I don't think it's fair to consider the updaters for either Chrome or the OS to be simple.

donmcronald · on Nov 14, 2023

> While I fully understand that this is hard to get right 100% of the time, a mess up of this level by a car manufacturer is pretty amazing to me.

I feel like it's going to happen to someone that makes network devices eventually. I'm always scared to update my (several hundred) UniFi devices. Their update process isn't foolproof and they push auto-updates via the UI pretty hard.

Several years ago they caused some people's devices to disconnect from the management controller when they enabled 'https' communication. Prior to that, if you were pointing devices at 'https://example.com:8080...' they would ignore the 'https' part and do an 'http' request to port '8080'. Then they pushed their 'https' update which expected an 'https' connection and didn't fall back to the old behavior for anyone that was mistakenly using 'https' in their URL initially. Some people on their forums complained about having to manually SSH to every device to fix the issue.

It was caused by an end-user mistake, but they knew it was a potential issue. AFAIK, their attitude on it hasn't changed and a lot and at the time their response was that they knew it would break some people, but that it wouldn't be that many (lol).

IMO, the issue with those systems is that basic communication back to the update / config server is part of the total package which is too complex (ie: a full Debian install). I'd rather see something like Mender (mender.io) where the core communications / updates come from a hardened system with watchdog, recovery, rollback logic.

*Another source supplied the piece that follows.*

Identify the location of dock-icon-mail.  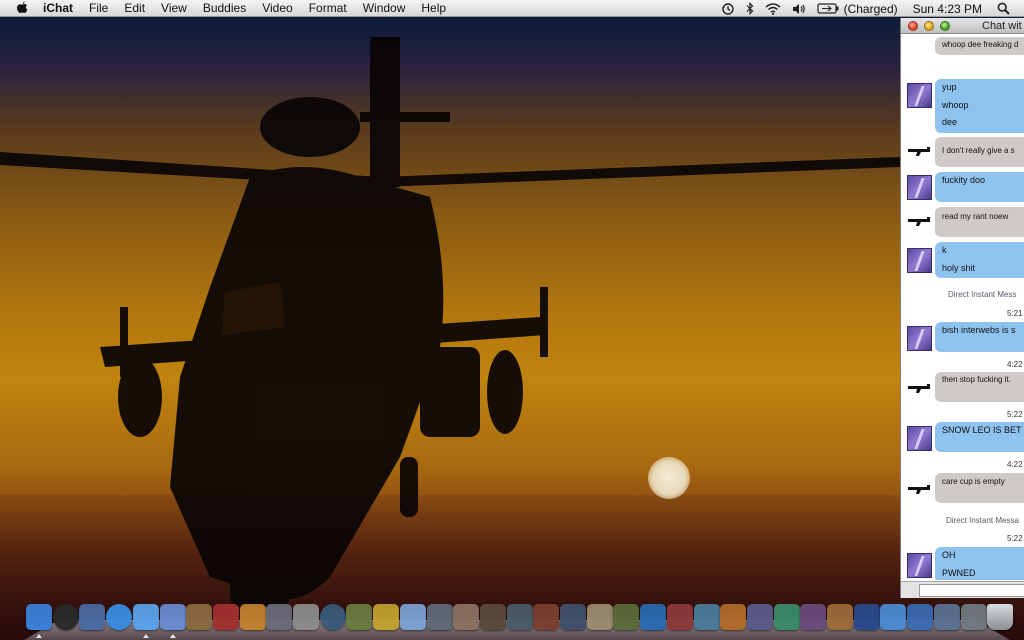
(412, 617).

Think of how crazy it is to have something like pfSense doing package based updates rather than slice based updates. At least with boot environments they could add some watchdog and rollback type logic, but it'll still be part of the total system instead of something like a hardened slice based setup where the most critical logic is isolated from everything else and treated like a princess.

Do you have any insight on package vs slice based systems for updates? Did you isolate update logic from the rest of the system or am I out of touch with that opinion?

vGPU · on Nov 15, 2023

Reminds me of my (far less critical) update process for home assistant. Every time something breaks. Currently my hvac automations are going haywire.

akira2501 · on Nov 15, 2023

When possible, I used a fail back mechanism. If the update failed to fully come up, then the watchdog timer would catch it, the bootloader would notice the incomplete boot, and attempt to boot from the previous known working image in that case.

code_runner · on Nov 14, 2023

out of morbid curiosity.... how long did it take to ssh into and fix all of those servers? I imagine even automating a fix (if possible) would still take a good amount of time.

latchkey · on Nov 14, 2023

gnu parallel and sshpass is your friend.

The way I built my app was that I could install it cleanly via a curl | bash.

So, I just had a simple shell script that iterated through the list of IP addresses (from the DHCP leases), ran curl | bash and that cleaned up the mess pretty quickly.

jdechko · on Nov 15, 2023

As a non-developer, the whole situation with a bad software update to the Voyager spacecraft really puts things into perspective as far as how bad remote updates can be.

It’s also a testament to the way that the system was designed that they were able to get it back online.

sixtram · on Nov 15, 2023

you ssh-d into 25K servers one by one? I mean, manually?

latchkey · on Nov 15, 2023

https://news.ycombinator.com/item?id=38270986

ugh123 · on Nov 15, 2023

Please tell me you scripted that ssh into across your 25k servers!

latchkey · on Nov 15, 2023

https://news.ycombinator.com/item?id=38270986

One thing my little control process did on the box was to always set the password to be the same... user/1.

None of these boxes needed inbound connections, so it wasn't a big deal to do that.